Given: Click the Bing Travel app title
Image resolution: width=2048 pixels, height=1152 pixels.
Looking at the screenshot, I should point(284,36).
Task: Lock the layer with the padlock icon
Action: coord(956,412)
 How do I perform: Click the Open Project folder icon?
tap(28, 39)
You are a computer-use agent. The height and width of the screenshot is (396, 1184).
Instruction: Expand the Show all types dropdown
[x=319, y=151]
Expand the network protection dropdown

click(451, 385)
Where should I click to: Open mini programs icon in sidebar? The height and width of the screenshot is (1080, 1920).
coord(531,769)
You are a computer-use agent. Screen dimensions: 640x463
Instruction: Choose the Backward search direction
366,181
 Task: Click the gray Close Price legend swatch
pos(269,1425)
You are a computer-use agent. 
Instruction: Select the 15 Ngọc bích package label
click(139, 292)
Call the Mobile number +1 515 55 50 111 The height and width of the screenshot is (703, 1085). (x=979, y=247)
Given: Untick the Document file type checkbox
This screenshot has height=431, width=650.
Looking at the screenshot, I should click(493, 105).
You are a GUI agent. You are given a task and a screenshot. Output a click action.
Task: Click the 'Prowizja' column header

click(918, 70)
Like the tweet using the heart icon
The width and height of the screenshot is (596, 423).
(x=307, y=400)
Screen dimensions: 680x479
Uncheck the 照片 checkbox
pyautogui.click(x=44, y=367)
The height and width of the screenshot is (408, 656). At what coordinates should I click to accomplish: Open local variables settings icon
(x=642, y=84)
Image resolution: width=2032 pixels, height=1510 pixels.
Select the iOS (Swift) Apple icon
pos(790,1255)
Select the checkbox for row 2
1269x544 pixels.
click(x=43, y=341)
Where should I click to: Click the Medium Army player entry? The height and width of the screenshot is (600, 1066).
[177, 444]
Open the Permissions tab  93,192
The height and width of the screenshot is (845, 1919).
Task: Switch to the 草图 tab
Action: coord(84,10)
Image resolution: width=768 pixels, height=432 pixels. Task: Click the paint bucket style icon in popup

★ ★ ★ ★ ★

• [Instructions for the task]: Please rewrite the records above, changing "computer-use agent" to "desktop assistant" wherever it occurs and keeping everything else the same.

• [Written reply]:
Given: Click the Bing Travel app title
Image resolution: width=2048 pixels, height=1152 pixels.
Looking at the screenshot, I should point(284,36).
Task: Lock the layer with the padlock icon
Action: coord(956,412)
 How do I perform: Click the Open Project folder icon?
tap(28, 39)
You are a desktop assistant. The height and width of the screenshot is (396, 1184).
Instruction: Expand the Show all types dropdown
[x=319, y=151]
Expand the network protection dropdown

click(451, 385)
Where should I click to: Open mini programs icon in sidebar? The height and width of the screenshot is (1080, 1920).
coord(531,769)
You are a desktop assistant. Screen dimensions: 640x463
Instruction: Choose the Backward search direction
366,181
 Task: Click the gray Close Price legend swatch
pos(269,1425)
You are a desktop assistant. 
Instruction: Select the 15 Ngọc bích package label
click(139, 292)
Call the Mobile number +1 515 55 50 111 The height and width of the screenshot is (703, 1085). (x=979, y=247)
Given: Untick the Document file type checkbox
This screenshot has height=431, width=650.
Looking at the screenshot, I should click(493, 105).
You are a GUI agent. You are given a task and a screenshot. Output a click action.
Task: Click the 'Prowizja' column header

click(918, 70)
Like the tweet using the heart icon
The width and height of the screenshot is (596, 423).
(x=307, y=400)
Screen dimensions: 680x479
Uncheck the 照片 checkbox
pyautogui.click(x=44, y=367)
The height and width of the screenshot is (408, 656). At what coordinates should I click to accomplish: Open local variables settings icon
(x=642, y=84)
Image resolution: width=2032 pixels, height=1510 pixels.
Select the iOS (Swift) Apple icon
pos(790,1255)
Select the checkbox for row 2
1269x544 pixels.
click(x=43, y=341)
Where should I click to: Click the Medium Army player entry? The height and width of the screenshot is (600, 1066).
[177, 444]
Open the Permissions tab  93,192
The height and width of the screenshot is (845, 1919).
Task: Switch to the 草图 tab
Action: coord(84,10)
Image resolution: width=768 pixels, height=432 pixels. Task: Click the paint bucket style icon in popup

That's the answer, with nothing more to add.